Let’s Talk About Israel and Palestine

Mason Quintero ’23 makes the argument that peace and mutual understanding are necessary to even begin conversations about the conflict in Israel and Palestine, emphasizing the necessity of “a nation for both peoples.”

I am a Zionist. Think about your reaction. Agreement? Disgust? Curiosity? When I call myself a Zionist, I mean that I believe the Jewish people should have a nation in the land of Israel. Some may think that as a Zionist, I must be anti-Palestinian. But that’s not the case. I firmly believe Palestinians should have a nation in the land of Palestine.
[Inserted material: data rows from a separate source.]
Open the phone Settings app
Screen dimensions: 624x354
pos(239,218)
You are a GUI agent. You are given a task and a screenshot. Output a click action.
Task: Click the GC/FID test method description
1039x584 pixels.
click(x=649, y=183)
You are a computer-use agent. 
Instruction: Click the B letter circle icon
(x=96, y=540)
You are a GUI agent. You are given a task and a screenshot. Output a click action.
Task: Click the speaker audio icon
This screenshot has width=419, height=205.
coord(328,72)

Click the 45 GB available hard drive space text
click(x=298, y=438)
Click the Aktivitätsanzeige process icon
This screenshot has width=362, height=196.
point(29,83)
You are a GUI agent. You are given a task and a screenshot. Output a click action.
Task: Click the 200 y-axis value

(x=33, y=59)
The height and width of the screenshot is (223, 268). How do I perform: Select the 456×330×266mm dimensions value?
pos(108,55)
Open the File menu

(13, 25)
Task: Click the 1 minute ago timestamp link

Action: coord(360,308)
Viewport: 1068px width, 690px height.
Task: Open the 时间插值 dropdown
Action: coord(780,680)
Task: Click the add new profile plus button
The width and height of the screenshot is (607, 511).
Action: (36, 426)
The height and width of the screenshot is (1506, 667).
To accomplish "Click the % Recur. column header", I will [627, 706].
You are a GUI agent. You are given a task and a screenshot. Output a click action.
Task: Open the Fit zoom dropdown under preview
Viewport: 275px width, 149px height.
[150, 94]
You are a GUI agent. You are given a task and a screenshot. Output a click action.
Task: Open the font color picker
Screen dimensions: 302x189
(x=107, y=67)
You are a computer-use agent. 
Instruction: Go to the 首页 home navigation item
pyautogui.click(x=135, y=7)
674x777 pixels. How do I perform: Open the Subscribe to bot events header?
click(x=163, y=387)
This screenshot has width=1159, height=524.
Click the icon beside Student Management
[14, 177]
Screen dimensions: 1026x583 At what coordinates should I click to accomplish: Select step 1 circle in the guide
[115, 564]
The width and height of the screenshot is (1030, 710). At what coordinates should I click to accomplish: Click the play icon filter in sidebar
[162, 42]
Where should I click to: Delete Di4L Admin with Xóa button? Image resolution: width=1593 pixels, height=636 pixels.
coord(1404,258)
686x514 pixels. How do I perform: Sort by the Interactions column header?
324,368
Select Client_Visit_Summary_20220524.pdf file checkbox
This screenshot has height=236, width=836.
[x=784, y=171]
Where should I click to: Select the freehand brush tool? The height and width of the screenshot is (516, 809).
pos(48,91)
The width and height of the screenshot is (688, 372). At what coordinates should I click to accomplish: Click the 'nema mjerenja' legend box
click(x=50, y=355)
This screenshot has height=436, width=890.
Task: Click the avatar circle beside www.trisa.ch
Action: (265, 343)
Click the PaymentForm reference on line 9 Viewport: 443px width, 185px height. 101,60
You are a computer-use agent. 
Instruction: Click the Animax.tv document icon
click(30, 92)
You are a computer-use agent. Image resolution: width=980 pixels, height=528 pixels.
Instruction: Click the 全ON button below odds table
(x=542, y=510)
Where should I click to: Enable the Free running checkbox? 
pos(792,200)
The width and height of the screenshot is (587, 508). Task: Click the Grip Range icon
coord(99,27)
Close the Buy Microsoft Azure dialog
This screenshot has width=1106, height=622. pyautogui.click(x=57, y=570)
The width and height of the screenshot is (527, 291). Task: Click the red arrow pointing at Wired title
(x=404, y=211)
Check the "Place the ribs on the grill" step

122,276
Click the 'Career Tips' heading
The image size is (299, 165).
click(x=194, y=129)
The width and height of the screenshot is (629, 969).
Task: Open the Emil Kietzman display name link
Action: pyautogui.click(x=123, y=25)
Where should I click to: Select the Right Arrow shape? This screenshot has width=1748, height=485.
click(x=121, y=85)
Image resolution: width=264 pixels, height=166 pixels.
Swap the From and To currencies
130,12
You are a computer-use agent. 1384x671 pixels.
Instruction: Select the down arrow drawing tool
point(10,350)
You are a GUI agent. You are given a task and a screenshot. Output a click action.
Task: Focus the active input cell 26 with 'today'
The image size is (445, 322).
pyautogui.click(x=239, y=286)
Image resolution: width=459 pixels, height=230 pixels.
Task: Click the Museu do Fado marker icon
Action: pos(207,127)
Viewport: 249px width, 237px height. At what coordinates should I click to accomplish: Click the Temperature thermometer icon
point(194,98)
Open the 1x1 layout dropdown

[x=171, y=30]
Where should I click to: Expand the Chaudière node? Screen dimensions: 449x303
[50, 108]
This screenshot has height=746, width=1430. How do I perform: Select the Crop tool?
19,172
On this campus and many others, Jewish students who believe in self-determination for their own people are afraid to say so publicly for fear of backlash. Last year I spent four months doing research at the Hebrew University of Jerusalem. Most students talk about their study abroad with anyone who will listen, but I look over my shoulder anytime I’m about to bring it up. I’m concerned that others will make snap judgements about me just because I visited the Jewish state. Many feel the need to go even further: in a Brandeis Center survey, roughly half of Jewish college students reported at times hiding their Jewish, never mind Zionist, identity.

In order to have a respectful discourse on Israel-Palestine, we have to start by listening to each other’s narratives, something that can be painful and too easily derailed. Both Jews and Palestinians have a historical connection to the land, and their need for self-determination has been demonstrated by the way they have been treated in lands controlled by others.

The Jewish connection to the land dates back thousands of years, and Jews have maintained a presence there ever since we were exiled by the Romans nearly 2,000 years ago. Those of us in the diaspora pray facing Jerusalem, our holiest religious sites are there, and every year after our Passover Seder, we exclaim, “Next year in Jerusalem!”

I can only give my perspective and don’t presume to speak for Palestinians yearning for a state of their own. That being said, the Palestinian connection to the land dates back over a thousand years. Jerusalem is a place of religious significance for Muslim and Christian Palestinians. Many of the Palestinian refugees still have the keys to their homes in Israel proper, to which they hope to return.

The connections that both peoples have to the land are undeniable, and the distressing situations of each in lands controlled by others is proof of the need for a nation for both peoples.

Since being exiled from the land of Israel, Jews have faced persecution and expulsions in many of the places we’ve lived. This includes the expulsion of Jews in England, France, Spain, and Portugal in the Middle Ages, and the approximately 850,000 Jews expelled from Iraq, Libya, Morocco, and other Middle Eastern and North African countries in the 1940s-70s. From 1946 to 1948, the British interned more than 50,000 Holocaust survivors, fleeing to Mandatory Palestine, in detention camps in Cyprus, where 400 of them died. Ever since Jews rebuilt a state in their ancestral homeland, surrounding nations have invaded it many times, including in 1973 on Yom Kippur, the holiest day of the year for Jews. Even in the U.S., antisemitic incidents made up more than half of religious based incidents of hatred in 2020, despite Jews only making up 2 percent of the population. Given this, having a state that Jews can turn to in times of need is critical.

Palestinians have also faced persecution living in lands controlled by others. From 2011 to 2020, Syrian forces killed over 3,000 Palestinians, nearly 500 due to torture. Palestinians born in Lebanon are denied work in dozens of professions, access to full health care, and education in Lebanese schools. In the West Bank, the Israeli government has restricted Palestinian movement so that they must go through checkpoints — where they face humiliation and abuse — in order to get to their jobs, visit family, and attend friends’ weddings. Shortly after Hamas, a U.S. and E.U. designated terrorist organization, seized power over Gaza in 2007, Israel and Egypt began enforcing a blockade there that monitors everyone and everything going in and out. This has led to high levels of unemployment, increased aid dependency for basic necessities, and limited ability to travel outside of Gaza. Palestinians living in Gaza, under Hamas, and parts of the West Bank, under the Palestinian Authority, have not had parliamentary or presidential elections since 2006, taking away even that measure of self-determination. Given their current situation, Palestinians also need a state that they can turn to. 

We must understand that not everyone who declares themselves pro-Palestine hates Zionists and not everyone who declares themselves a Zionist hates Palestinians. Let’s work toward a world where that is true of all people who call themselves pro-Palestine or Zionist. It begins with recognizing that both Jews and Palestinians have claims to the land of Israel and Palestine, and understanding that both need a nation that they can turn to in times of need. Once we agree on that, the hard work begins.